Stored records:
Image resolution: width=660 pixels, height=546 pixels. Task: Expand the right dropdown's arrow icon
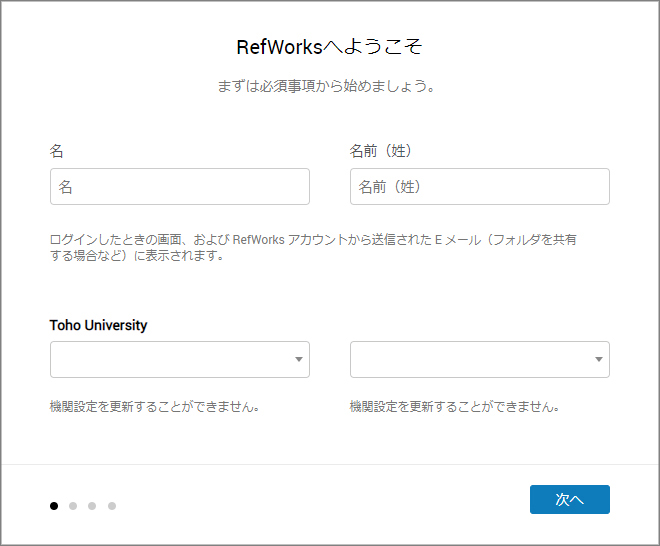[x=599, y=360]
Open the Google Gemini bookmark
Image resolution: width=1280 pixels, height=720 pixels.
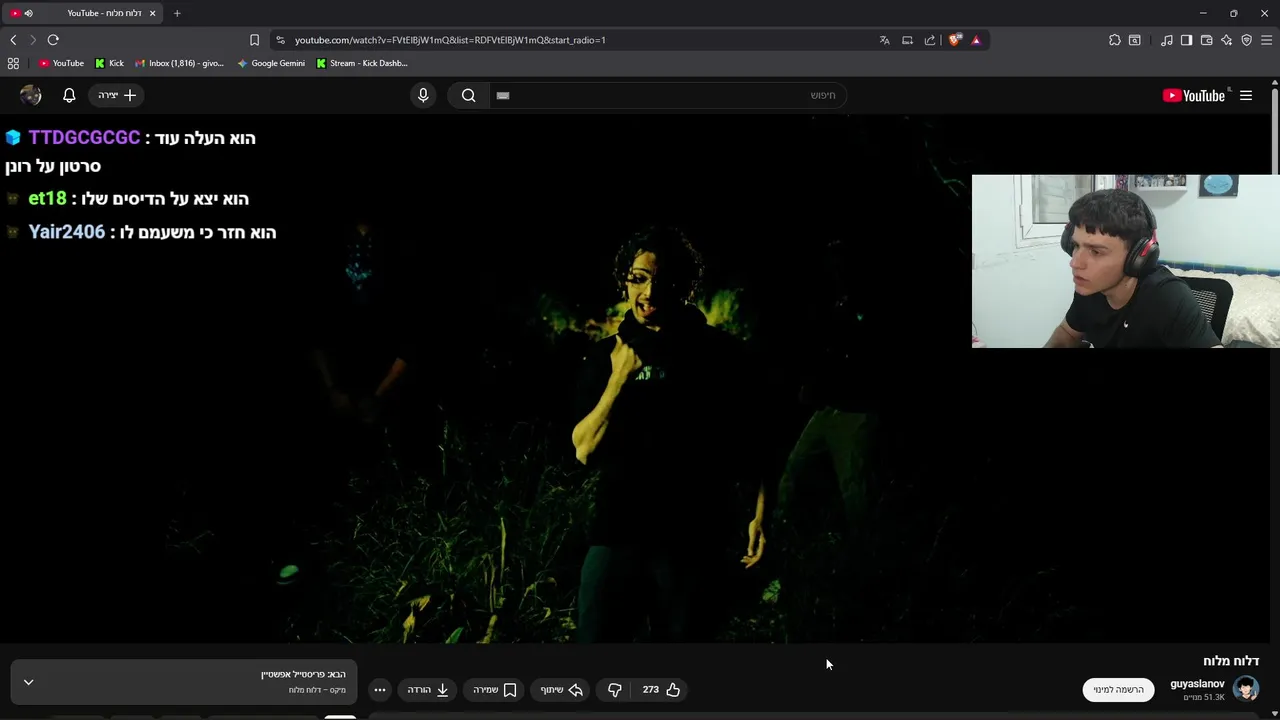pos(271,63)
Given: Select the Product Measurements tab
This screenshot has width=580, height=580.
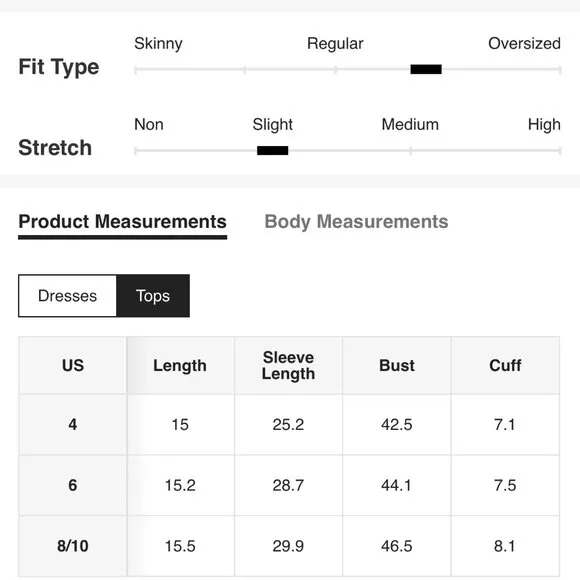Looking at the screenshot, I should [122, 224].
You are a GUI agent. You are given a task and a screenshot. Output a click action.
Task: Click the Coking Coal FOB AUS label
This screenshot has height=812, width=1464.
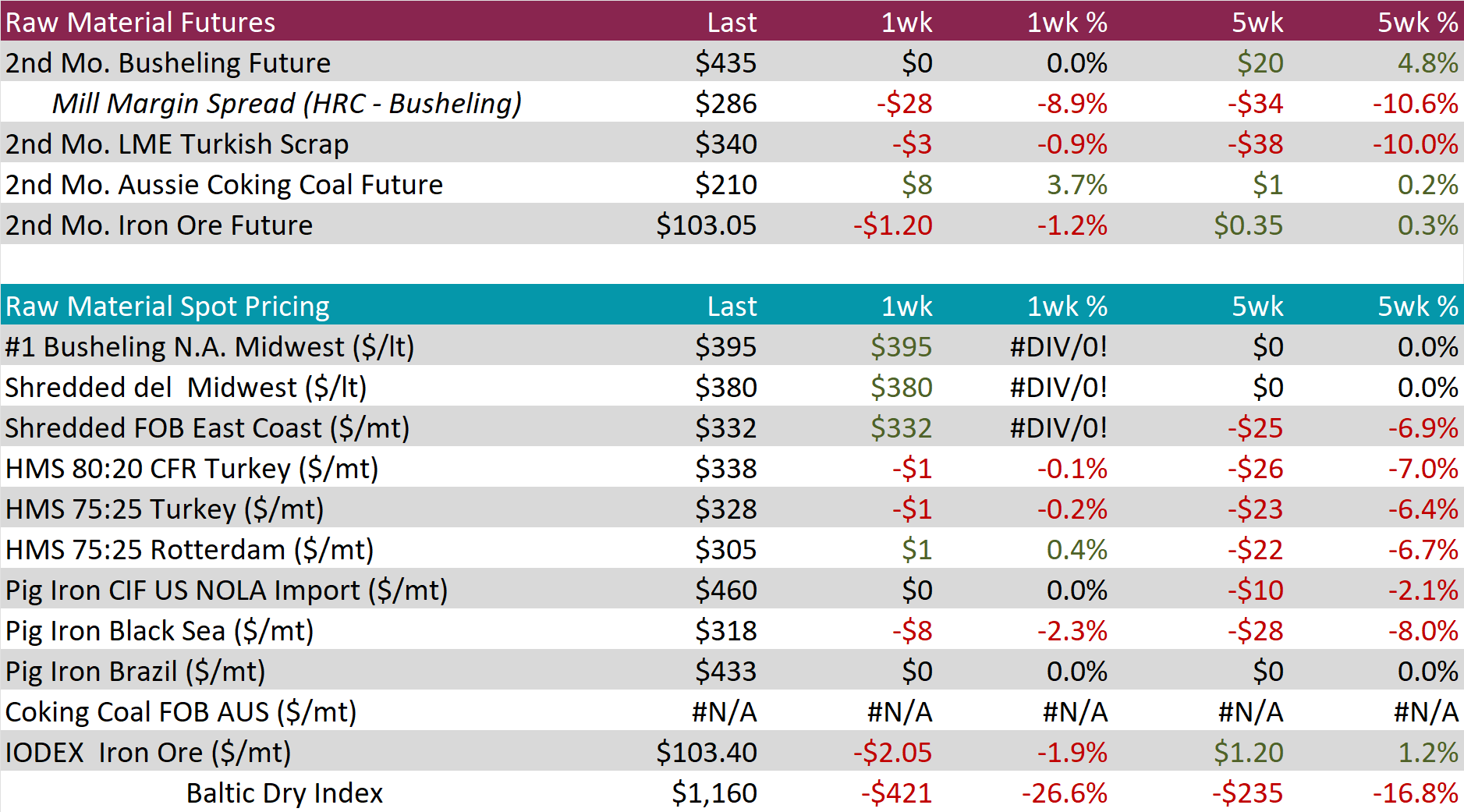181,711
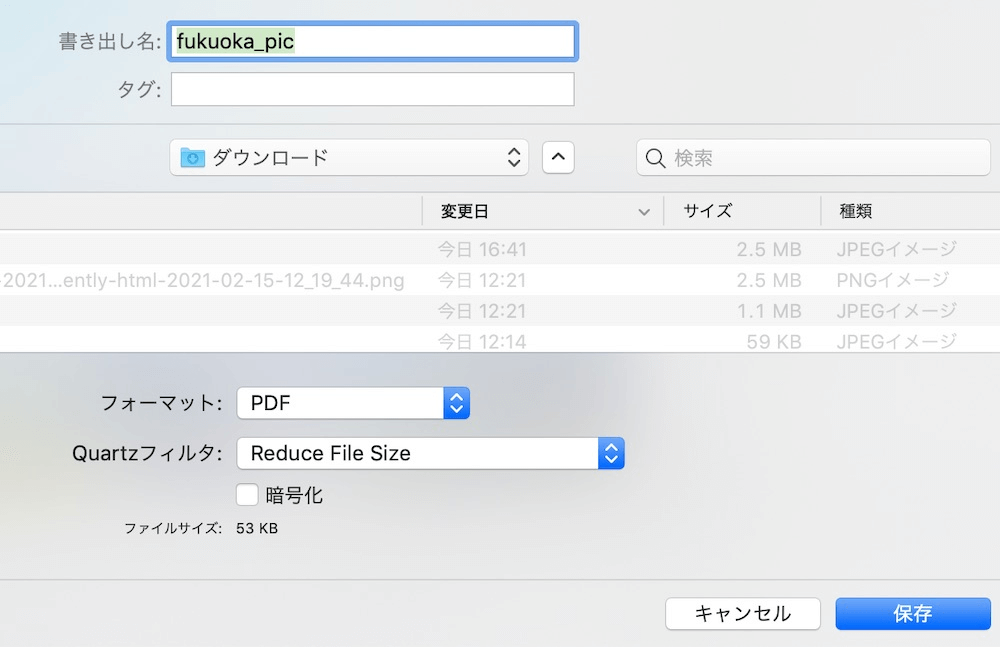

Exercise:
Output every entry exactly, leaving out pictures.

Response to this task:
Image resolution: width=660 pixels, height=546 pixels. Task: Expand the right dropdown's arrow icon
[x=599, y=360]
Open the Google Gemini bookmark
Image resolution: width=1280 pixels, height=720 pixels.
pos(271,63)
Given: Select the Product Measurements tab
This screenshot has width=580, height=580.
Looking at the screenshot, I should [122, 224].
You are a GUI agent. You are given a task and a screenshot. Output a click action.
Task: Click the Coking Coal FOB AUS label
This screenshot has height=812, width=1464.
181,711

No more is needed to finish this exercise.